Kita semua percaya bahwa Yesus dengan kuasa-Nya menjaga dan melindungi kita semua. Ia menebus dan memberi hidup baru kepada semua orang. Sebab itu Yesus mengoreksi kaum Saduki dengan berkata, “Kalian sesat, justru karena kalian tidak mengerti Kitab Suci maupun kuasa Allah. Sebab di masa kebangkitan orang mati, orang tidak kawin dan dikawinkan. Mereka itu seperti Malaikat di surga”. (Mrk 12:24-25). Malaikat adalah para pembantu Tuhan. Jadi selama-lamaNya mereka tetap melayani Tuhan. Nah, Yesus mengingatkan kaum saduki akan dua jenis kesalahan mereka, bahwa mereka salah mangartikan Taurat dan kekuasaan Allah yang memberi kehidupan. Mereka dianggap sesat karena kedua hal ini.
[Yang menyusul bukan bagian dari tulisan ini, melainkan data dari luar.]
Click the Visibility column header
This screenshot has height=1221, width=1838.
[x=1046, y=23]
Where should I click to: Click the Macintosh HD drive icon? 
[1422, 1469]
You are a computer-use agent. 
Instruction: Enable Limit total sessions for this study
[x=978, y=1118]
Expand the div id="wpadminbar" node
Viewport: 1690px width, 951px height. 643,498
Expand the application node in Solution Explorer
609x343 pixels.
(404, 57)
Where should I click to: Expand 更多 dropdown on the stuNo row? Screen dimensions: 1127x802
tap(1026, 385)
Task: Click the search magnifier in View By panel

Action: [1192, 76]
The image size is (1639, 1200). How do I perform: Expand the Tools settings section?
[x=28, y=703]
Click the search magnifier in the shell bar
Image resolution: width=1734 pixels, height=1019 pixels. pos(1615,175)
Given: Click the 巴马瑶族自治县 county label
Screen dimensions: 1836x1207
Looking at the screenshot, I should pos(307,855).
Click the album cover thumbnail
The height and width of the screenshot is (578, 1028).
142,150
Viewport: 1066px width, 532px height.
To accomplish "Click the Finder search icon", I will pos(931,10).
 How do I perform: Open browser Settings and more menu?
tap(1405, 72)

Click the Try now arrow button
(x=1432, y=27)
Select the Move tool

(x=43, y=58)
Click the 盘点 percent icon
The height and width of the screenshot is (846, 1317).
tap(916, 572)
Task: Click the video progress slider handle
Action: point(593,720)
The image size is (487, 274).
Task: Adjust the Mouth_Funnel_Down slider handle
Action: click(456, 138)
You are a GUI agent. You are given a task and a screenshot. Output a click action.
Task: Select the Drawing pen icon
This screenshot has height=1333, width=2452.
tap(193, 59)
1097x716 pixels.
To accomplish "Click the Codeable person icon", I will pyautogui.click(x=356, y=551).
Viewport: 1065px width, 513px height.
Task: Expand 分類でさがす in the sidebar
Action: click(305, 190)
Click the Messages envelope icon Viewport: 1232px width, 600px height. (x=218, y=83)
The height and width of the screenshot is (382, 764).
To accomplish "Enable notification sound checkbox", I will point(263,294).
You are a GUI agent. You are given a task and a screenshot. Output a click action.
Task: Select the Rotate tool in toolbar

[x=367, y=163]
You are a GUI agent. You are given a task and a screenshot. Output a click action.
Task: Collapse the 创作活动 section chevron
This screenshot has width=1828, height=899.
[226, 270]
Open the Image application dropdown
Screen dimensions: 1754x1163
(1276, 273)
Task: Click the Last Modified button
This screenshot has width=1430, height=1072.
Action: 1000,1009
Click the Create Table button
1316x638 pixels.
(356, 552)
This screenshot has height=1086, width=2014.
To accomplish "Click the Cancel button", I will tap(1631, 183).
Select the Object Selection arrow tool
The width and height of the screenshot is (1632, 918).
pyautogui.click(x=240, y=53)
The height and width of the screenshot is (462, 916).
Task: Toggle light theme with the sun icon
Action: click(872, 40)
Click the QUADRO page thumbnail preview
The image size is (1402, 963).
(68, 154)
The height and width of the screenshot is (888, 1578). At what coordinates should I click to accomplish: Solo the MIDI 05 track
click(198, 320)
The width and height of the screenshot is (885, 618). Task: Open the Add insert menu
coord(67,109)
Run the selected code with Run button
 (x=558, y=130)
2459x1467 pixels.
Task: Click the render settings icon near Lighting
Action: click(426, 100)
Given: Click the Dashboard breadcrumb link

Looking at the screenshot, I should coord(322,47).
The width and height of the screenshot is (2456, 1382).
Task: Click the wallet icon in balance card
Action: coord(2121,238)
Melalui kata-kata ini, Yesus membantu kita untuk mengerti bahwa Dia memiliki rencana dan kehendak yang indah bagi semua orang yang percaya kepadaNya. Rencana dan kehendak yang terbaik adalah membangkitkan manusia dari kematian kekal, memberikan hidup baru kepada mereka yang percaya dan berharap kepada-Nya. Kebangkitan badan adalah jaminan dari Tuhan karena “Dia bukanlah Allah orang mati melainkan Allah orang hidup”. Artinya, manusia tidak dapat mati karena Allah adalah Allah yang hidup. Allah mengasihi dan tetap mendukung hidup manusia karena memang Dia adalah Allah yang hidup. Boleh dikatakan bahwa kaum Saduki memang salah karena telah keliru mengartikan hakikat Allah.
Mari kita berefleksi, apakah kita juga sama dengan kaum Saduki yang keliru mengartikan hakikat Allah?
Saya mengakhiri renungan ini dengan mengutip C.S.Lewis. Ia berkata: “Alam berlalu dengan cepat; kita akan melampauinya, bahkan jika semua matahari dan kabut telah hilang, setiap dari kita akan tetap hidup.” Di tempat lain ia menulis: “Dan tampak bahwa tempat di surga telah dibuat untukmu dan memang hanya untukmu saja karena kamu memang diciptakan untuk menempatinya”.